Records on locating words and elements
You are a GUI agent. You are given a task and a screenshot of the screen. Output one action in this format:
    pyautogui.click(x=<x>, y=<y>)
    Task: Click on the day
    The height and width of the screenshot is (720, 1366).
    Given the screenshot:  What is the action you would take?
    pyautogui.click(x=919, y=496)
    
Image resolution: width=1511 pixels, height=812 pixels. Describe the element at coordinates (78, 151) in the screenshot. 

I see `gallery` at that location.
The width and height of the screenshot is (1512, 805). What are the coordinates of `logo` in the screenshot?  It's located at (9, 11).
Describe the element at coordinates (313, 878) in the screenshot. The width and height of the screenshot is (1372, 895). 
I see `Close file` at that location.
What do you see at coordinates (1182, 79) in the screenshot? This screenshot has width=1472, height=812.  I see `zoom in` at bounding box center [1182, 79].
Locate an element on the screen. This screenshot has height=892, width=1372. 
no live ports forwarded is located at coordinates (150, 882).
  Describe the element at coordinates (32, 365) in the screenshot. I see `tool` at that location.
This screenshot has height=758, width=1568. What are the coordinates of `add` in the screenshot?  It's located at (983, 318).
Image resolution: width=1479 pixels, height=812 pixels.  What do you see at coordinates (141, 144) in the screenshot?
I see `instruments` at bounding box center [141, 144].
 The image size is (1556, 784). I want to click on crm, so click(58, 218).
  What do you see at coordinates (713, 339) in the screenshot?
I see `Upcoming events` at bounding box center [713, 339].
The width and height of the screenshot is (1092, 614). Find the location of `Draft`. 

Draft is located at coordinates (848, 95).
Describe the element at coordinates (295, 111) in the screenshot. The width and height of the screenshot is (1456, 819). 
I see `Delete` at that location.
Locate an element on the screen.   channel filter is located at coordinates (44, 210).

_What to produce_
Copy out every one of the records above word for word, with no changes.

_Final result_
You are a GUI agent. You are given a task and a screenshot of the screen. Output one action in this format:
    pyautogui.click(x=<x>, y=<y>)
    Task: Click on the day
    The height and width of the screenshot is (720, 1366).
    Given the screenshot:  What is the action you would take?
    pyautogui.click(x=919, y=496)
    
Image resolution: width=1511 pixels, height=812 pixels. Describe the element at coordinates (78, 151) in the screenshot. 

I see `gallery` at that location.
The width and height of the screenshot is (1512, 805). What are the coordinates of `logo` in the screenshot?  It's located at (9, 11).
Describe the element at coordinates (313, 878) in the screenshot. The width and height of the screenshot is (1372, 895). 
I see `Close file` at that location.
What do you see at coordinates (1182, 79) in the screenshot? This screenshot has width=1472, height=812.  I see `zoom in` at bounding box center [1182, 79].
Locate an element on the screen. This screenshot has height=892, width=1372. 
no live ports forwarded is located at coordinates (150, 882).
  Describe the element at coordinates (32, 365) in the screenshot. I see `tool` at that location.
This screenshot has height=758, width=1568. What are the coordinates of `add` in the screenshot?  It's located at (983, 318).
Image resolution: width=1479 pixels, height=812 pixels.  What do you see at coordinates (141, 144) in the screenshot?
I see `instruments` at bounding box center [141, 144].
 The image size is (1556, 784). I want to click on crm, so click(58, 218).
  What do you see at coordinates (713, 339) in the screenshot?
I see `Upcoming events` at bounding box center [713, 339].
The width and height of the screenshot is (1092, 614). Find the location of `Draft`. 

Draft is located at coordinates (848, 95).
Describe the element at coordinates (295, 111) in the screenshot. The width and height of the screenshot is (1456, 819). 
I see `Delete` at that location.
Locate an element on the screen.   channel filter is located at coordinates (44, 210).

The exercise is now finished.